[Begin Record excerpts]

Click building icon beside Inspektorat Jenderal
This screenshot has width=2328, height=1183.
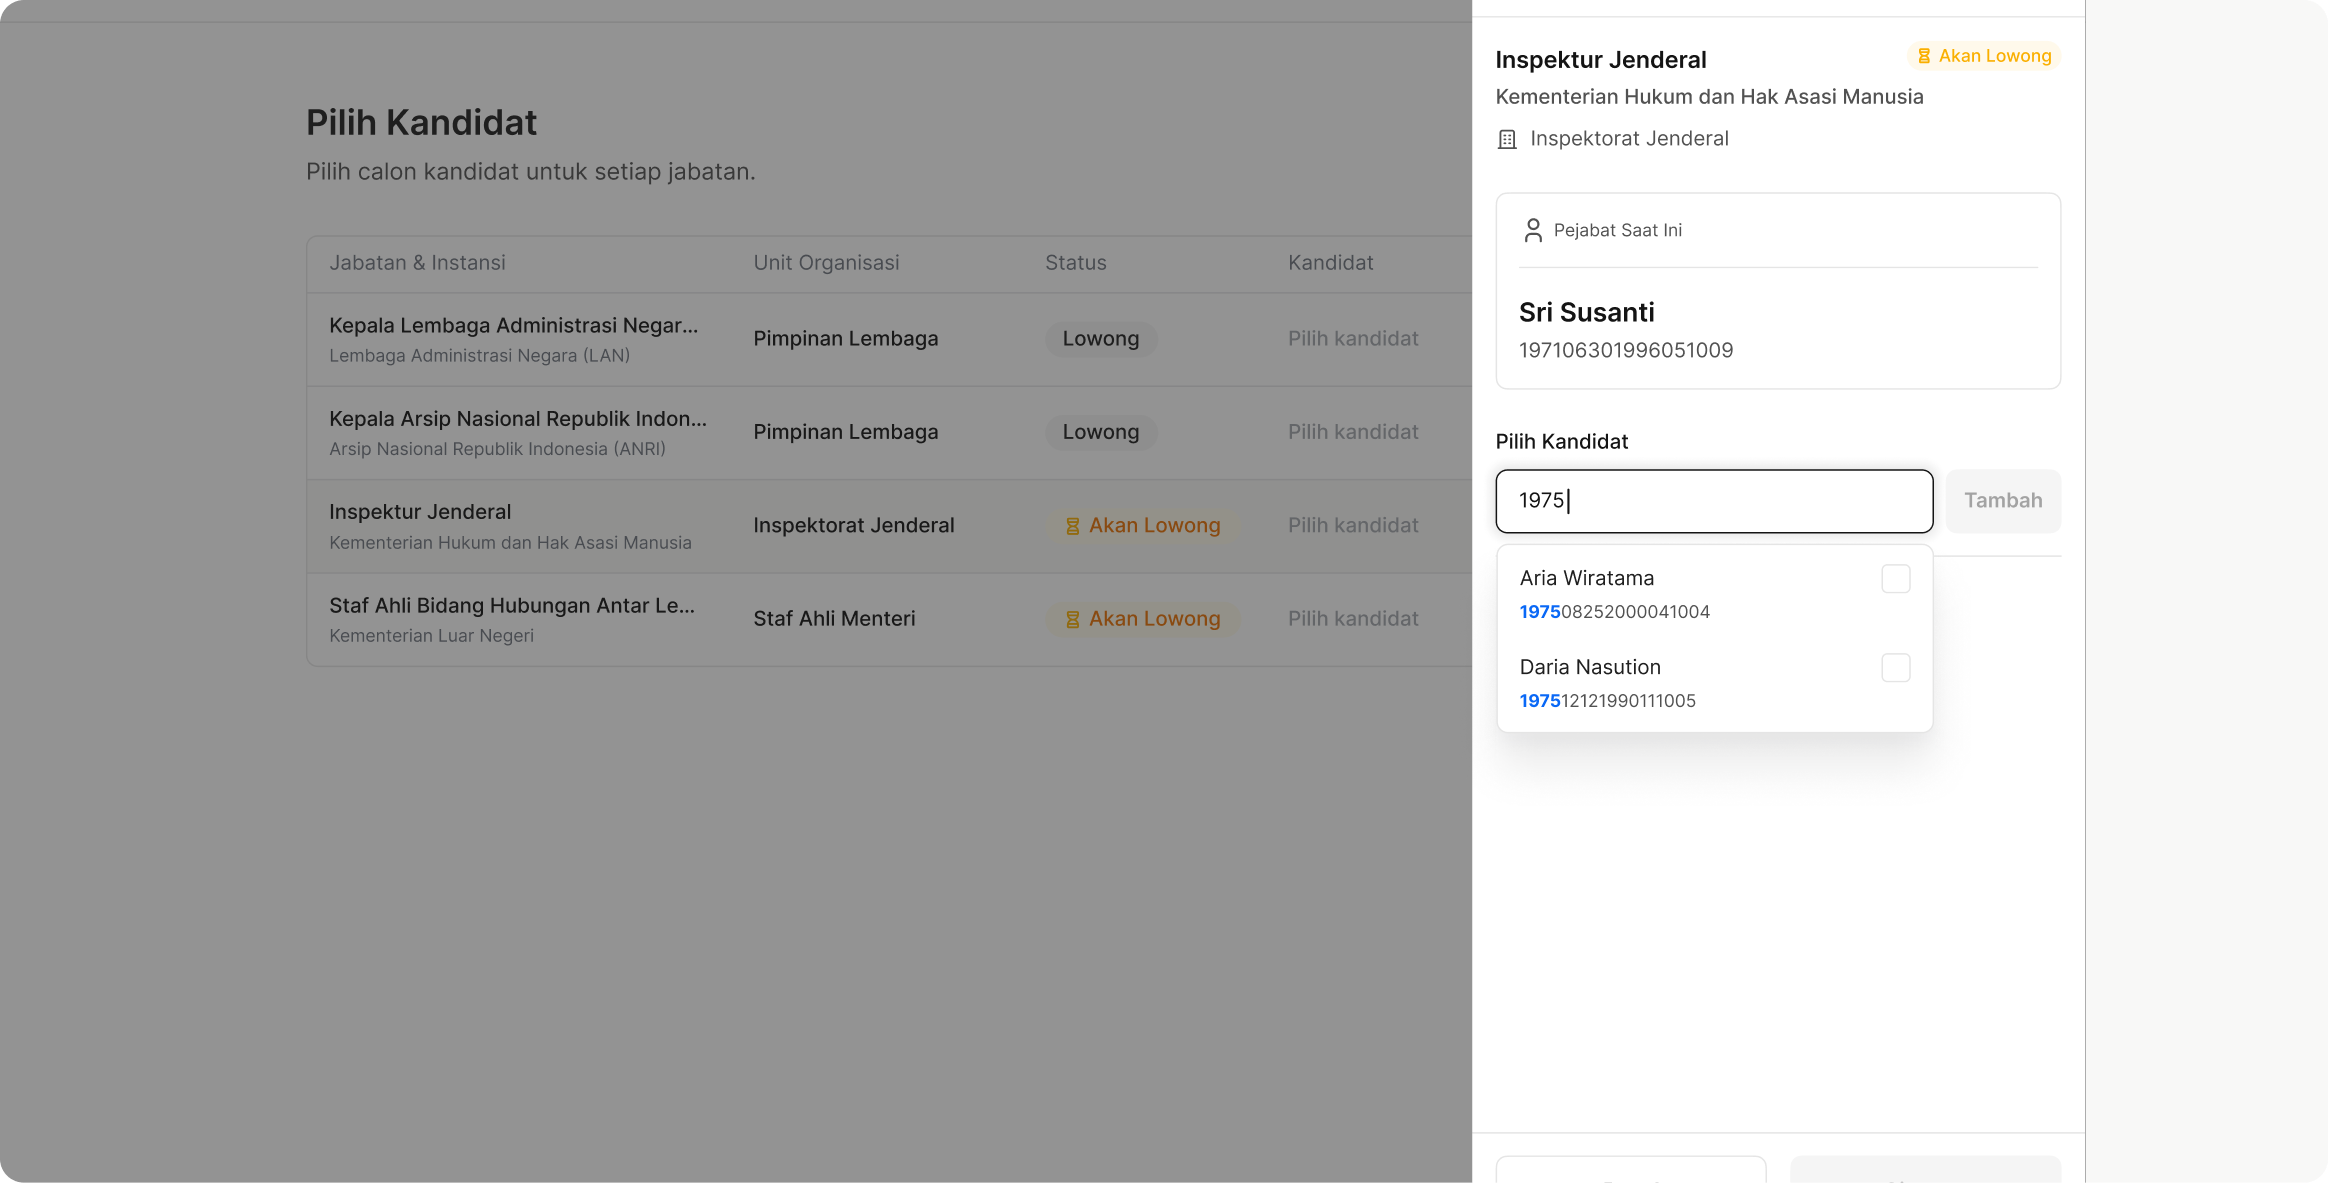[x=1507, y=139]
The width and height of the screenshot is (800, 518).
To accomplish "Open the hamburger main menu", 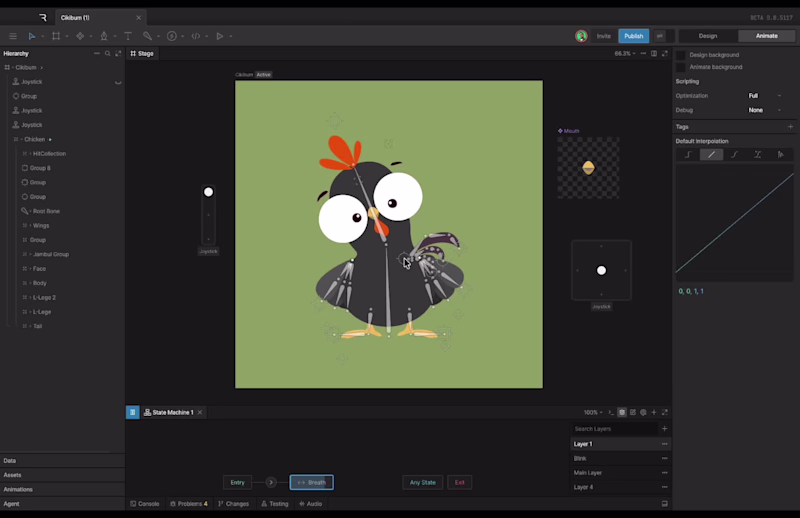I will 13,36.
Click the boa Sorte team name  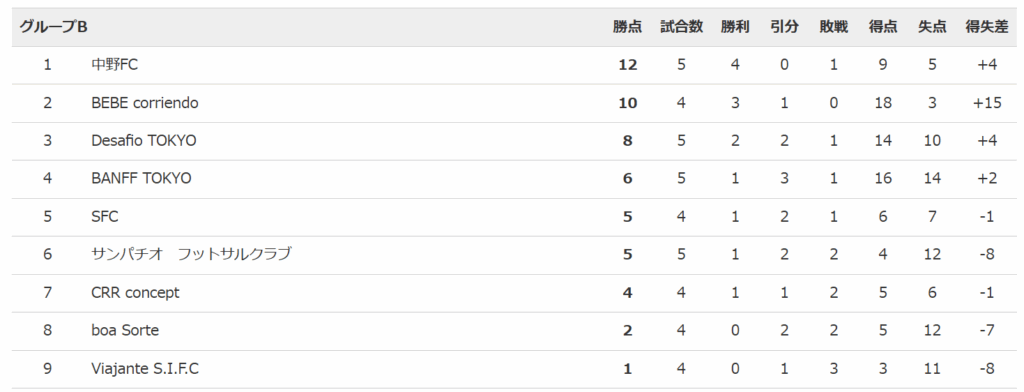tap(125, 331)
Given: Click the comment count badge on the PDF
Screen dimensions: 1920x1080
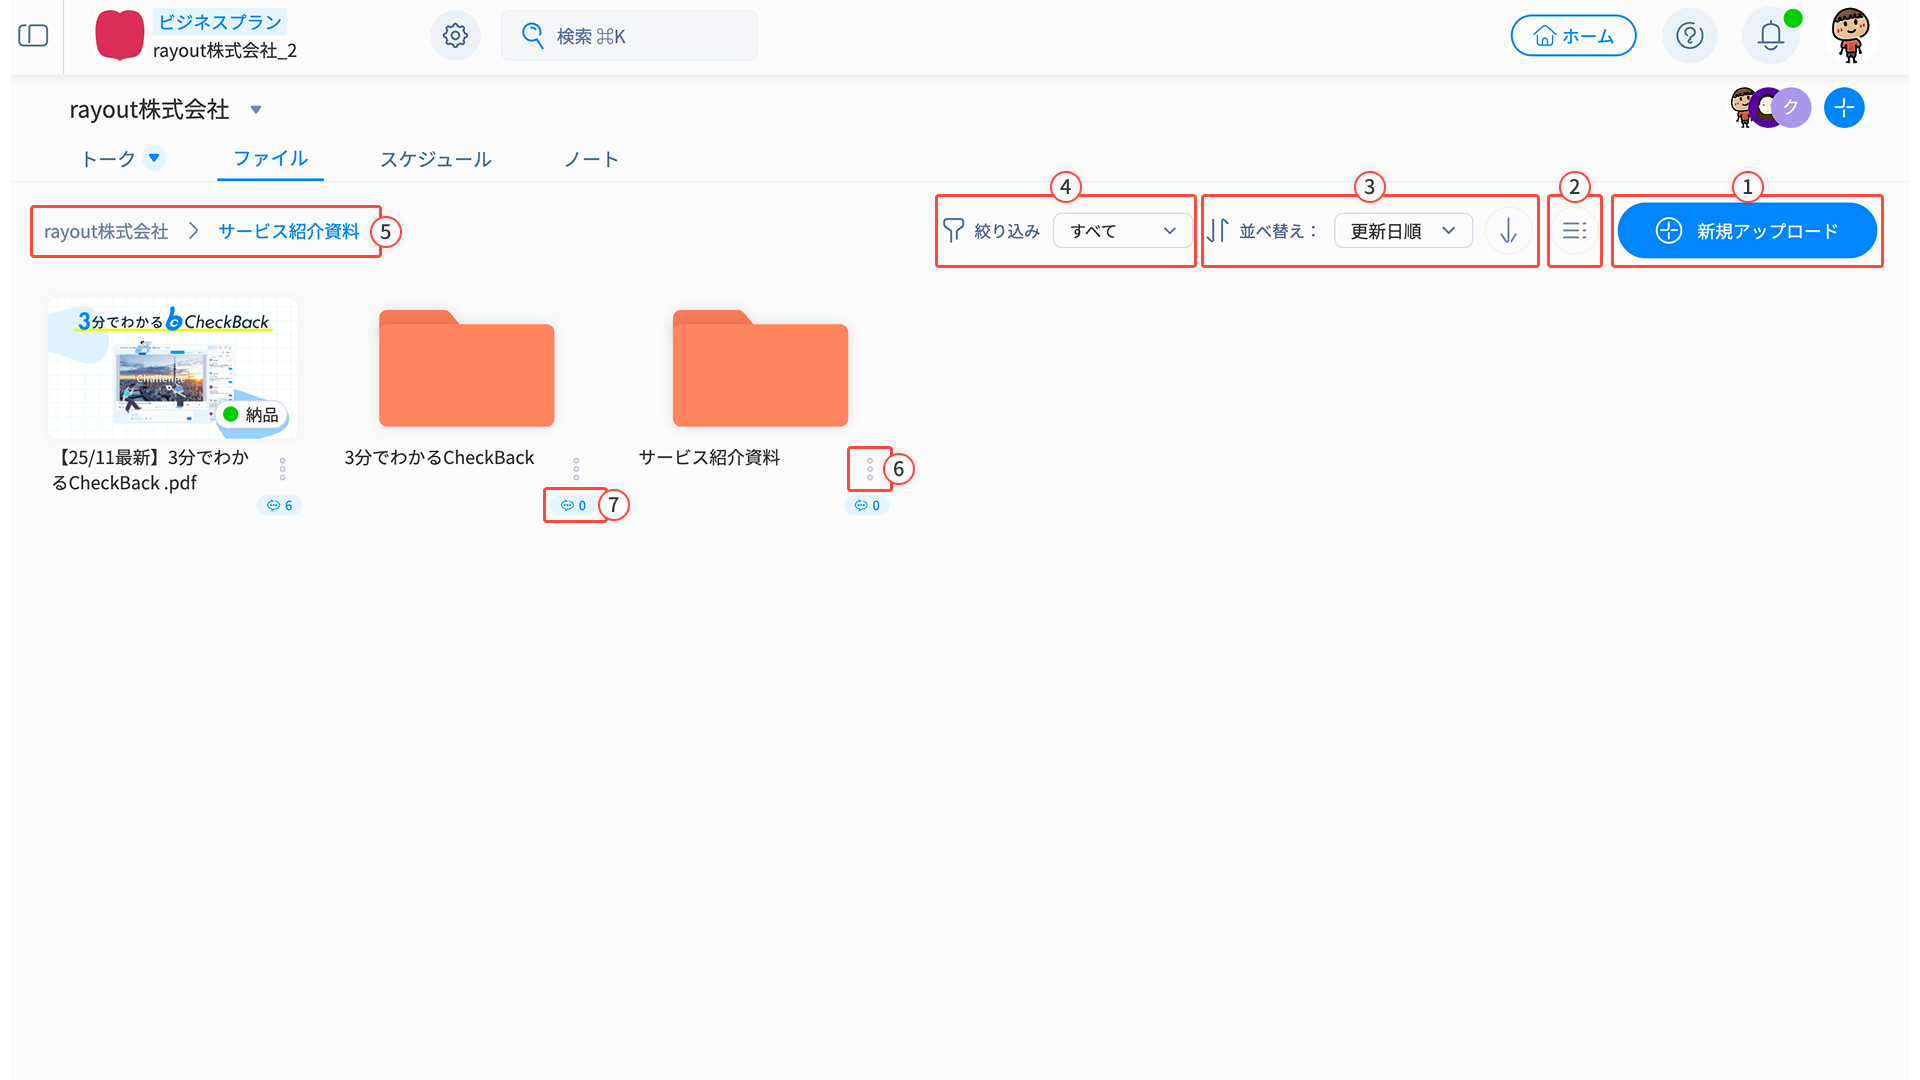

[End Record excerpts]

Return everything in the listing, word for word, from the line containing "Given: Click the" down to the end of the listing, including both ends. Leave the pictures out.

Given: Click the comment count badge on the PDF
Screen dimensions: 1920x1080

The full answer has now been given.